Similarly, the show’s soundtrack is made up almost exclusively – outside of the opening and closing songs – of existing pieces of classical music. As someone who listens to my local classical music station quite often, I don’t really have a problem with this, and the music is incorporated into the series incredibly well. However, it’s also a really solid way to cut costs – you don’t need to pay for a composer to score the whole series, and, depending on how you negotiate your royalty deal (or if you use royalty-free recordings), it may be cheaper to use existing recordings of the music in question, instead of paying to have an orchestra record it for you. In a lot of respects, it almost makes it a true work of “Space Opera” – not only vast and sweeping in tone, but with the music of opera (even if the dialog isn’t sung), underpinning the action. I would not be shocked if, when the Takurazuka Revue did their adaptation of Legend of the Galactic Heroes if instead of doing it as a musical, they considered dropping the spoken dialog entirely and strictly performing it as an opera.

On the other hand, however, there’s how the show handles the frequent backstory and historical infodumps from the original novels. The series spaces them out through the series much more evenly, putting them where the information is most relevant, instead of where the information appears in the source material, and all of it is presented as if we were watching historical documentaries. We get characters who are historians, like the talking heads on an old-school History Channel documentary, discussing evens, combined with photographs, “archival footage”, and “re-enactments” of events. It’s the kind of presentation you can only get by watching a lot of public broadcasting and internalizing that presentation, in order to make it look right – and they go the extra mile to get that across.

Some of the principal cast of Legend of the Galactic Heroes.

Now, the release that is available for streaming on HiDive is not without issues – the original releases of the show had captions to show who characters were when they were re-introduced, which is incredibly useful when the cast of the show is this goddamn big, especially on the side of the Empire. Take the admiral with the long, neck-length hair parted at the middle and a mustache. We get his name every now and then, but unless you remembered, could you tell me who he was without looking him up first? That’s Mecklinger. I had to look that up. Some of them are clear – Reuenthal’s name gets mentioned a lot, and he’s got a distinctive visual feature – his heterochromia. Same with Oberstein and his cybernetic eyes (because he was blind from birth). Kircheis is the one redhead. But other than that – at one point I confused Wahlen and Kessler.

By comparison, the Free Planets Alliance side has a wider array of character designs and body types (including two women in high-profile on-screen roles, twice as many as the Empire) – though even then, I found myself forgetting character’s names – who was Patolichev again? What about Fischer? We rarely get reminded of their names in the dialog.
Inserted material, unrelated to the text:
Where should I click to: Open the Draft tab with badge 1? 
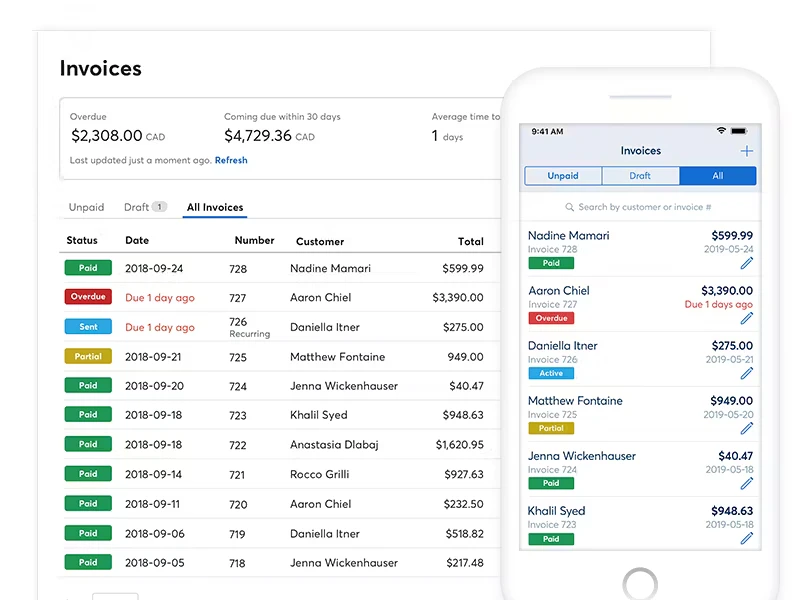(145, 207)
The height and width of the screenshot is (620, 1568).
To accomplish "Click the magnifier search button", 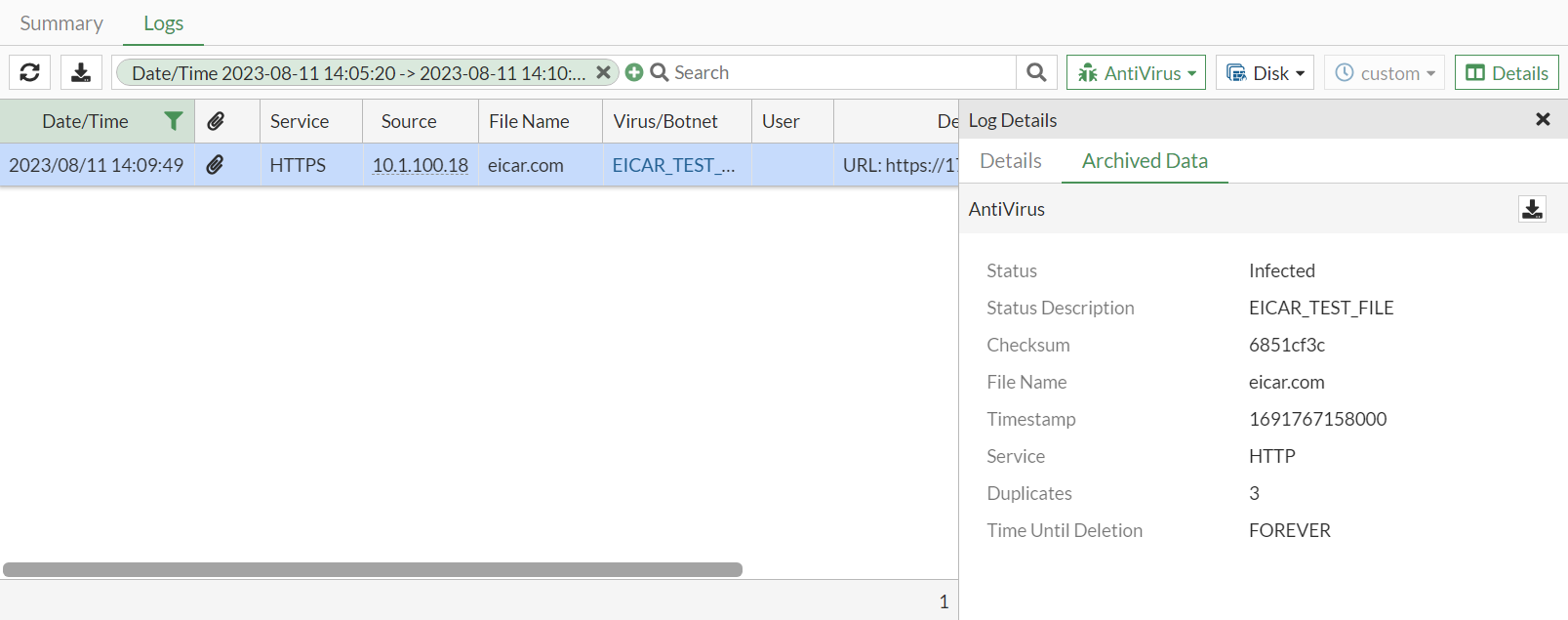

On its own, Legend of the Galactic Heroes is still very much a solid series, and in terms of its narrative presentation, it frankly fixes a lot of the flaws from the books. It avoid frontloading the worldbuilding, and when it comes time to back up the worldbuilding dumptruck, it presents its information in a much less dry manner than the source material.

Currently, Legend of the Galactic Heroes is available for streaming on Hidive. There was a physical release out for the show, but it was a really fancy collectors edition that ran for $800, and was only available through Sentai Filmworks and has finally sold out after several years. At this time Sentai has not announced any plans for any less expensive releases for the show.

A new anime adaptation of the novels, subtitled Die Neue These, has been coming out, and has even received a dub, but I have yet to watch that, so I’ll have to check it out later.